> TASK TO COMPLETE:
Return each line below that contains the string "size", copied in full. Uppercase and lowercase letters are distinct, so only matches with the same case count.
══════
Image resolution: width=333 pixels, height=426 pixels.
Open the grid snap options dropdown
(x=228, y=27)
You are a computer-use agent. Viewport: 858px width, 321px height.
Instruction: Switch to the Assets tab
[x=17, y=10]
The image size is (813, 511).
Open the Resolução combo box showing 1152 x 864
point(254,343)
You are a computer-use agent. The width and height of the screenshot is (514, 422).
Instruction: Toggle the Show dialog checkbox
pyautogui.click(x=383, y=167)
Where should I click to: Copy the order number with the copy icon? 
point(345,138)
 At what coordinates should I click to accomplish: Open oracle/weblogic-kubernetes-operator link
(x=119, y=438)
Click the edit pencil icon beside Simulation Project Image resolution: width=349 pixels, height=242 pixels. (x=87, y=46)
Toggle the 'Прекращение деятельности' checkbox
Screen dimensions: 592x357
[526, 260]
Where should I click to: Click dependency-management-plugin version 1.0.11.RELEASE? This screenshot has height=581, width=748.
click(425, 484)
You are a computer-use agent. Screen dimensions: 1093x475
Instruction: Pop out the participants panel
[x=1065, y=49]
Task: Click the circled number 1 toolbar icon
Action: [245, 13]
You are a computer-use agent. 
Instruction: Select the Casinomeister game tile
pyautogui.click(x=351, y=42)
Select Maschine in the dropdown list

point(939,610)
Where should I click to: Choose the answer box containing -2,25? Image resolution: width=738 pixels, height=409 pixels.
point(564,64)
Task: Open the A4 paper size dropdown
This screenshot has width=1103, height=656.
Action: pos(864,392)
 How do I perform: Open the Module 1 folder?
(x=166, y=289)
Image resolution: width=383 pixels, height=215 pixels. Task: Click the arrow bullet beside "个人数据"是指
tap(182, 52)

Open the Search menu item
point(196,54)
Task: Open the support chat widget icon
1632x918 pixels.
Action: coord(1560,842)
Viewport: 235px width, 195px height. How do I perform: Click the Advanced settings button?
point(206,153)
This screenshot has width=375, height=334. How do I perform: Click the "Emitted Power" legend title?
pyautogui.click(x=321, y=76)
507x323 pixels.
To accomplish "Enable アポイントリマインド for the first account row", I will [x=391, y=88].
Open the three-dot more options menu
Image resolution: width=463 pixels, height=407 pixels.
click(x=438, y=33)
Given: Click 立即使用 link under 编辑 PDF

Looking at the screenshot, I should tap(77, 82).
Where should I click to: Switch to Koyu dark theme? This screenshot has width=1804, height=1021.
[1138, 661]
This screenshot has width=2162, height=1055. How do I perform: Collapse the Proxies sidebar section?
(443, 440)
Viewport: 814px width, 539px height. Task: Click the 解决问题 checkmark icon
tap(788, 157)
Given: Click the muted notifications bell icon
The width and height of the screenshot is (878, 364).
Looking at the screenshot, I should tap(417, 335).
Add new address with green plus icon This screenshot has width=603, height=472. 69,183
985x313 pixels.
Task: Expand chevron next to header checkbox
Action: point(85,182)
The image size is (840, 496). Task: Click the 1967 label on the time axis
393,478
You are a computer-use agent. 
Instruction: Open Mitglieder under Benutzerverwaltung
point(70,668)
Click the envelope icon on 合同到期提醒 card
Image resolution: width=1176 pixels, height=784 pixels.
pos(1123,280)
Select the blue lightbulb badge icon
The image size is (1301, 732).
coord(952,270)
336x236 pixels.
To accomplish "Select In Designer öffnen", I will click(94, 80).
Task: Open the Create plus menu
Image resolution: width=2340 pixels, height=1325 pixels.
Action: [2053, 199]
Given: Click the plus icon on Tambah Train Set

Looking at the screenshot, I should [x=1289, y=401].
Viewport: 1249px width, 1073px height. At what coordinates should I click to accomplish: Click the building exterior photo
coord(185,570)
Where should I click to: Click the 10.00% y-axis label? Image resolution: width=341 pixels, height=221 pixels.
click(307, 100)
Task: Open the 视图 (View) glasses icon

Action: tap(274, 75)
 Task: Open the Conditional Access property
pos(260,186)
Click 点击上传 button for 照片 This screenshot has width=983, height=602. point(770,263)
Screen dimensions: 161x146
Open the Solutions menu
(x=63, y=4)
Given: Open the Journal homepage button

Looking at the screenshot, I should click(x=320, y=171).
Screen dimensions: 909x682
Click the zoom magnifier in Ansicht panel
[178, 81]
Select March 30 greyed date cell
══════
> RESPONSE BELOW:
The image size is (813, 511).
Task: Open the A4 paper size dropdown
The image size is (840, 496). Task: Click the 1967 label on the time axis
The image size is (1301, 732).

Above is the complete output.